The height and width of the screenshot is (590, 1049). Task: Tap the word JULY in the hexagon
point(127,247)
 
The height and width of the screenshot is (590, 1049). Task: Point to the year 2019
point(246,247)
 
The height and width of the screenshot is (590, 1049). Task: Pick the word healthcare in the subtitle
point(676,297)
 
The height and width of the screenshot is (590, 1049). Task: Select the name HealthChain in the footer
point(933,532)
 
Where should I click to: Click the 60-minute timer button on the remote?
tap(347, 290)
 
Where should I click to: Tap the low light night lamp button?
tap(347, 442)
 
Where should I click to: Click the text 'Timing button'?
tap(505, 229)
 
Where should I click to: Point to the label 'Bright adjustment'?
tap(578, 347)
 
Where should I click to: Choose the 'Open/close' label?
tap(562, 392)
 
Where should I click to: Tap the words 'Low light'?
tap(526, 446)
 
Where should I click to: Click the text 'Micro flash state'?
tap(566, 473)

....

Problem description: Please write out every one of the entries above again, word for word, without changing anything.

Finished exercise:
The height and width of the screenshot is (590, 1049). Task: Tap the word JULY in the hexagon
point(127,247)
 
The height and width of the screenshot is (590, 1049). Task: Point to the year 2019
point(246,247)
 
The height and width of the screenshot is (590, 1049). Task: Pick the word healthcare in the subtitle
point(676,297)
 
The height and width of the screenshot is (590, 1049). Task: Select the name HealthChain in the footer
point(933,532)
 
Where should I click to: Click the 60-minute timer button on the remote?
tap(347, 290)
 
Where should I click to: Tap the low light night lamp button?
tap(347, 442)
 
Where should I click to: Click the text 'Timing button'?
tap(505, 229)
 
Where should I click to: Point to the label 'Bright adjustment'?
tap(578, 347)
 
Where should I click to: Choose the 'Open/close' label?
tap(562, 392)
 
Where should I click to: Tap the words 'Low light'?
tap(526, 446)
 
Where should I click to: Click the text 'Micro flash state'?
tap(566, 473)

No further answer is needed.